> _Text provided_
News SUNREIT announced the acquisition of two properties from its parent SUNWAY via its subsidiaries. The assets comprise of Sunway Hotel Georgetown in Penang (worth RM74.0m) and Wisma Sunway in Shah Alam, which is an office asset (worth RM60.0m)
Comments We were taken by surprise by the acquisition as it has been tough for MREITs to acquire assets over the last couple of years due to the low cap rate environment.
Valuation-wise, we think the asset pricing is fair as Sunway Georgetown Hotel’s implied yield is 5.9%, which is within the range of SUNREITs other hotel assets of 5.3%-7.0%.
Wisma Sunway’s implied yield of 7.9% is on the high-end compared to SUNREIT’s other office assets and average of 6.4% and we believe the conservative asset valuation is a positive for SUNREIT. However, total consideration for the asset acquisitions of RM134.0m is relatively insignificant compared to SUNREIT’s total asset base of RM5.6b.

Entries for locating words and elements
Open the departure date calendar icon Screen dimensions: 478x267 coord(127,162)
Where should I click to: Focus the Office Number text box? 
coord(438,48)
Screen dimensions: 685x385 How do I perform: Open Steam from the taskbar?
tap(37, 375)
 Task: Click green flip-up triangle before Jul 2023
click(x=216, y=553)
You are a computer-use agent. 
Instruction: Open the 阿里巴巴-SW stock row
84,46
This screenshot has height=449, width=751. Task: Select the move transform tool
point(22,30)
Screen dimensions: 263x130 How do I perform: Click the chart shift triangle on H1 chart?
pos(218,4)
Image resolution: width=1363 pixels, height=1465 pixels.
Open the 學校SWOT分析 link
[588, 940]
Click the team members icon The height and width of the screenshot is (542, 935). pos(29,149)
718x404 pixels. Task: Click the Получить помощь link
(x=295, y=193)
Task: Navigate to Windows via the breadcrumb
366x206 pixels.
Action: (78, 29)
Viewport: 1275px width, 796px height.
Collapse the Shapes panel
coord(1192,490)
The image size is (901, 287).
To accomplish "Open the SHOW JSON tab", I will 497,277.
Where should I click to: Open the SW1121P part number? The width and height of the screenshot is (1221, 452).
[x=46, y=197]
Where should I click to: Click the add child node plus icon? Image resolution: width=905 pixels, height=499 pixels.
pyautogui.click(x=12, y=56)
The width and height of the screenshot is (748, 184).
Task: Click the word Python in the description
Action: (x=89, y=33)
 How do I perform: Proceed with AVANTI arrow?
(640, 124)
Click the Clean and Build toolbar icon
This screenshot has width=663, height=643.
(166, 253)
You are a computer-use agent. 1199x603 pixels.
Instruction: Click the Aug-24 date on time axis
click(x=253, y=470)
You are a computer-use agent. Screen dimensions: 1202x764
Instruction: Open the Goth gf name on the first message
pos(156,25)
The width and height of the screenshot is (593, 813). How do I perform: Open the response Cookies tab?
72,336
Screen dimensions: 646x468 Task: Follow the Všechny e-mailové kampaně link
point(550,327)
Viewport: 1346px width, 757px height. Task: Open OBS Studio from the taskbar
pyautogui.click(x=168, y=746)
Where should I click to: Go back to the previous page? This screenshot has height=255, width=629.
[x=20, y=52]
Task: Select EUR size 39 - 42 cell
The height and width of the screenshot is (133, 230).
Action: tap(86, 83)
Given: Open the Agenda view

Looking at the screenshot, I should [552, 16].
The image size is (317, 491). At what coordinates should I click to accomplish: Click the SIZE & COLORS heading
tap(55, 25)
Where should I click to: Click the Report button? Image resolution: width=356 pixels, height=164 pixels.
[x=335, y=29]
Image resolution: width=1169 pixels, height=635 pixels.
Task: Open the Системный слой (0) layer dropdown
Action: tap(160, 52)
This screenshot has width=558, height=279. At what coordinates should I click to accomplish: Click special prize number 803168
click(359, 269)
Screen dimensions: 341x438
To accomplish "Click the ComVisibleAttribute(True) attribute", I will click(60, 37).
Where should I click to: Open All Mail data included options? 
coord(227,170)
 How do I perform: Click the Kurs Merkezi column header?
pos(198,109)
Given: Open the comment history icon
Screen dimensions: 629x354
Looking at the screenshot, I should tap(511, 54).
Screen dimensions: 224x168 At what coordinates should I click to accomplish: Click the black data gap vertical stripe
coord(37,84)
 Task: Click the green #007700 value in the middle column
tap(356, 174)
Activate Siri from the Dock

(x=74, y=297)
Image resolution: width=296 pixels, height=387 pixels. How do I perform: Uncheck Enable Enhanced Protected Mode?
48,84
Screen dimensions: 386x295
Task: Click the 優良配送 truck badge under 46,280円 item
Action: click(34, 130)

> _Tasks to complete_
A) Answer these questions about the text on SUNREIT's acquisition:
(i) What is Sunway Hotel Georgetown worth?
(ii) What range of implied yields do SUNREIT's other hotel assets have?
(iii) How large is SUNREIT's total asset base?
B) Retype the text on SUNREIT's acquisition, everything from "News SUNREIT announced" down to "asset (worth RM60.0m)".
The items have nothing to do with this.

> _Replies_
A)
(i) RM74.0m
(ii) 5.3%-7.0%
(iii) RM5.6b

B)
News SUNREIT announced the acquisition of two properties from its parent SUNWAY via its subsidiaries. The assets comprise of Sunway Hotel Georgetown in Penang (worth RM74.0m) and Wisma Sunway in Shah Alam, which is an office asset (worth RM60.0m)